Non-GAAP Measures Definitions
The Company uses certain additional GAAP financial measures within the financial statements and this document that are not defined terms under IFRS to assess performance. Management believes that these measures provide useful supplemental information to investors, and provide the reader a more accurate reflection of our industry. These financial measures are computed on a consistent basis for each reporting period and include Funds provided by operations, Operating income and Operating income - net percentage or Operating margin. These additional GAAP measures are identified and defined as follows:
“Funds provided by operations” is used by management and investors to analyze the funds generated by Trinidad’s principal business activities prior to consideration of working capital, which is primarily made up of highly liquid balances.
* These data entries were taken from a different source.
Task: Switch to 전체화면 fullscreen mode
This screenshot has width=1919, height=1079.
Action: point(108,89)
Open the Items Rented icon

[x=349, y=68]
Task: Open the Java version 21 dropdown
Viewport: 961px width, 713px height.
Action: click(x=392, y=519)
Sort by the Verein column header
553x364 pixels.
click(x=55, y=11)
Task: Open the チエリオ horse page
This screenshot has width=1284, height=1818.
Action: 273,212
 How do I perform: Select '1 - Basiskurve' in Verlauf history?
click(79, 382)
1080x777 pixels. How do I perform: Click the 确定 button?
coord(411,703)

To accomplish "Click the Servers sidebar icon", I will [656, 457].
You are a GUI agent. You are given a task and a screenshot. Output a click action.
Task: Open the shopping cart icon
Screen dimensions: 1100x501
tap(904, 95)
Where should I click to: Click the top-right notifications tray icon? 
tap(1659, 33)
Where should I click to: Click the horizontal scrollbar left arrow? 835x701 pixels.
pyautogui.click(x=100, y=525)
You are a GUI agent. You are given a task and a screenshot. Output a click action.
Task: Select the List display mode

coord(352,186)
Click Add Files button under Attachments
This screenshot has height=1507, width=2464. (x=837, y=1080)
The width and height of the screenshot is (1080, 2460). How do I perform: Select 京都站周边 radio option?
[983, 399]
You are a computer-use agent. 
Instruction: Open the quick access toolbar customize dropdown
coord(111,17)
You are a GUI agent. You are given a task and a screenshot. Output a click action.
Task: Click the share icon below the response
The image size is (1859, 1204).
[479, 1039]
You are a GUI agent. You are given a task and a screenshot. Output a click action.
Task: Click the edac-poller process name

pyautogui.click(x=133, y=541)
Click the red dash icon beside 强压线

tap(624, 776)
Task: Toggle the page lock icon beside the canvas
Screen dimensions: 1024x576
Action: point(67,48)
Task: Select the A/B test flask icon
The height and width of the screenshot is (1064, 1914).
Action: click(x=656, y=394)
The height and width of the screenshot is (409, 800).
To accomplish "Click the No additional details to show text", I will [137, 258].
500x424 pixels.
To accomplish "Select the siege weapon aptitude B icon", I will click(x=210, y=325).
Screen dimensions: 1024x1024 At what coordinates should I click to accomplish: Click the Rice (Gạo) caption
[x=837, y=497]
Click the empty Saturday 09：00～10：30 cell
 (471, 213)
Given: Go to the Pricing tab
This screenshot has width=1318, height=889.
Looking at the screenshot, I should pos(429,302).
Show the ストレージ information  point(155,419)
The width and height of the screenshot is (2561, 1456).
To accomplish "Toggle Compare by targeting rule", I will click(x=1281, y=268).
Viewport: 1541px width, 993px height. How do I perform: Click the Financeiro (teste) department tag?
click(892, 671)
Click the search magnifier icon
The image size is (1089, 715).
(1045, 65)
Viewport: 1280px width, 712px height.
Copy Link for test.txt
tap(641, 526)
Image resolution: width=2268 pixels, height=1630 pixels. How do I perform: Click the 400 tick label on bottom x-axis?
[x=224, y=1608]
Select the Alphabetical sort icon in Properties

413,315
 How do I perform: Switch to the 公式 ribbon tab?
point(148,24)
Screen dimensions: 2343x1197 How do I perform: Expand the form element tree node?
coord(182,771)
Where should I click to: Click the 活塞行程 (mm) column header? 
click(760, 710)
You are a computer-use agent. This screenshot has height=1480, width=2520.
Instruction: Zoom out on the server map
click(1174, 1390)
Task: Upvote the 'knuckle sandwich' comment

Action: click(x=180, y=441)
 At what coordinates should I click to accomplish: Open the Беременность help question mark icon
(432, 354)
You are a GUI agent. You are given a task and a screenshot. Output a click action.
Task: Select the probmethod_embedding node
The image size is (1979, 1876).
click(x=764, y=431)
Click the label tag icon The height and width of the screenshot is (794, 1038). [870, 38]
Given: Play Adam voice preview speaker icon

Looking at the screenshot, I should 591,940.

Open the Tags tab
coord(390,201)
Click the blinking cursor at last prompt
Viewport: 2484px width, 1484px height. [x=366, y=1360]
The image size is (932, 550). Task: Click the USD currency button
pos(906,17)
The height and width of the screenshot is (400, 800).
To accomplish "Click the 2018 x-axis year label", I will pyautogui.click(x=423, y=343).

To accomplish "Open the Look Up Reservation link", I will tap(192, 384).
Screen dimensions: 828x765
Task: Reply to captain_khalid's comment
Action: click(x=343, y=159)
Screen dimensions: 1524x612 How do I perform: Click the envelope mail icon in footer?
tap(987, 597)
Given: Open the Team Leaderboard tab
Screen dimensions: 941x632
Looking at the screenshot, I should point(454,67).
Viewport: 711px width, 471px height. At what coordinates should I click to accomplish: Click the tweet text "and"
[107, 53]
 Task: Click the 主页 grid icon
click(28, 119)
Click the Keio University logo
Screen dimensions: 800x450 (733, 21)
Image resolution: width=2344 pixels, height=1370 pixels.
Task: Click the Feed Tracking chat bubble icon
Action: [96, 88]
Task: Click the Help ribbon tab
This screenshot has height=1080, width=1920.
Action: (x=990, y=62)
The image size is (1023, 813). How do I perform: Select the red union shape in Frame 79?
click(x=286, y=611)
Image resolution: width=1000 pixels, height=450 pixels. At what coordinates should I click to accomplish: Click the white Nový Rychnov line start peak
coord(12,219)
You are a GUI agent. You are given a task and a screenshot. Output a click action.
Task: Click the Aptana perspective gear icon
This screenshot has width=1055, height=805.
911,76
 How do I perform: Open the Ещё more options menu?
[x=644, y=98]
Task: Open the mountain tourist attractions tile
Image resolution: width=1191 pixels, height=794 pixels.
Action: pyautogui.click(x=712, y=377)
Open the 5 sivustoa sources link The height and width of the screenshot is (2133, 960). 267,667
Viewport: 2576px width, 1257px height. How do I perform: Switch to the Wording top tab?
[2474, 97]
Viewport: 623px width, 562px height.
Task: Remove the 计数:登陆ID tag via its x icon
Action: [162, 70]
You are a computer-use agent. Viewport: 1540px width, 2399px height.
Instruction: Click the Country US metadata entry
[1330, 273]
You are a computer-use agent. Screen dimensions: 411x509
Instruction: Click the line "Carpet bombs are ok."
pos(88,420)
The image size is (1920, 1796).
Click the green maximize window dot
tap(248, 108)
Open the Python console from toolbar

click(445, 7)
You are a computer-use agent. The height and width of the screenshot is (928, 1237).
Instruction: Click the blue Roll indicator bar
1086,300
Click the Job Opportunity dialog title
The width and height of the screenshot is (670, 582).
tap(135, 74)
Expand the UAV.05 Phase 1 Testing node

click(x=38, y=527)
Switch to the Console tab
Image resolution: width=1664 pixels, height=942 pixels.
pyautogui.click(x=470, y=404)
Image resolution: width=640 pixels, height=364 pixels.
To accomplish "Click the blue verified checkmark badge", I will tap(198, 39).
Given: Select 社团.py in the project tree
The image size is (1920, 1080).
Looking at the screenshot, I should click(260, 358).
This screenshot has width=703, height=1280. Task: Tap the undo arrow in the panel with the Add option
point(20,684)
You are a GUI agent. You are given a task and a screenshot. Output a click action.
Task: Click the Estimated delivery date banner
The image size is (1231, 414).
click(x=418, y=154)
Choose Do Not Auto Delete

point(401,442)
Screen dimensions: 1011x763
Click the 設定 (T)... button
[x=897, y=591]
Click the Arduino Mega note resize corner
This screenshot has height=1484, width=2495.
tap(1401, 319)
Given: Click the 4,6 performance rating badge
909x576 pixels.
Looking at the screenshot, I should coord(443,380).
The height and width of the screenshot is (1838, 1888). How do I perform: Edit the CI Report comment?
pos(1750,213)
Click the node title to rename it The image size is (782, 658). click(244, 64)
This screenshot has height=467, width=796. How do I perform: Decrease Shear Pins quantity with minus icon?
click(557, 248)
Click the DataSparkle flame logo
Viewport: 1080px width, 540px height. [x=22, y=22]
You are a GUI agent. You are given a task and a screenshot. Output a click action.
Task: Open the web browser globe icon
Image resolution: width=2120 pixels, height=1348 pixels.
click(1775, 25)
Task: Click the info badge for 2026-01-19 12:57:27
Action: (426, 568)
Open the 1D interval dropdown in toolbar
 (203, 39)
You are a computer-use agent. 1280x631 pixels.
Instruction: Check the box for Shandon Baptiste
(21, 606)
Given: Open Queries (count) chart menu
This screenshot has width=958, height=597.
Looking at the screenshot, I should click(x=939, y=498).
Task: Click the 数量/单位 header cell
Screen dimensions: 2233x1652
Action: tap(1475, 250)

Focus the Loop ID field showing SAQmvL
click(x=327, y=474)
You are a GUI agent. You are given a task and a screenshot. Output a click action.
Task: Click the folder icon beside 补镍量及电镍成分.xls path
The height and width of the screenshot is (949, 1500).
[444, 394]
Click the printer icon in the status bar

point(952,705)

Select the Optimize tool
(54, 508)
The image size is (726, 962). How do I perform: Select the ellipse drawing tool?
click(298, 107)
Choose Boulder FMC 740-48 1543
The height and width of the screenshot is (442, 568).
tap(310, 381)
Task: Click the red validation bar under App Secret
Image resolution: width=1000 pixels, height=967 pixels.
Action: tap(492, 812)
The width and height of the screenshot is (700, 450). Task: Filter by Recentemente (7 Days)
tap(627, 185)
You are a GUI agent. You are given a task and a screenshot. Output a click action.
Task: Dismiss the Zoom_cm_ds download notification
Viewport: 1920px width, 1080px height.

This balance is reported in the Consolidated Statements of Cash Flows included in the cash provided by operating activities section.
“Operating income” is used by management and investors to analyze overall and segmented operating performance. Operating income is not intended to represent an alternative to net earnings or other measures of financial performance calculated in accordance with IFRS. Operating income is calculated from the consolidated statements of operations and comprehensive income (loss) and from the segmented information contained in the notes to the consolidated financial statements. Operating income is defined as revenue less operating expenses.
“Operating income - net percentage” or “operating margin” is used by management and investors to analyze overall and segmented operating performance excluding third party recovery and third party costs, as well as inter-segment revenue and inter-segment operating costs, as these revenues and expenses do not have an effect on consolidated net earnings. Operating income - net percentage is calculated from the
consolidated statements of operations and comprehensive income (loss) and from the segmented information in the notes to the consolidated financial statements. Operating income - net percentage is defined as operating income less third party G&A expenses divided by revenue net of operating and G&A third party costs.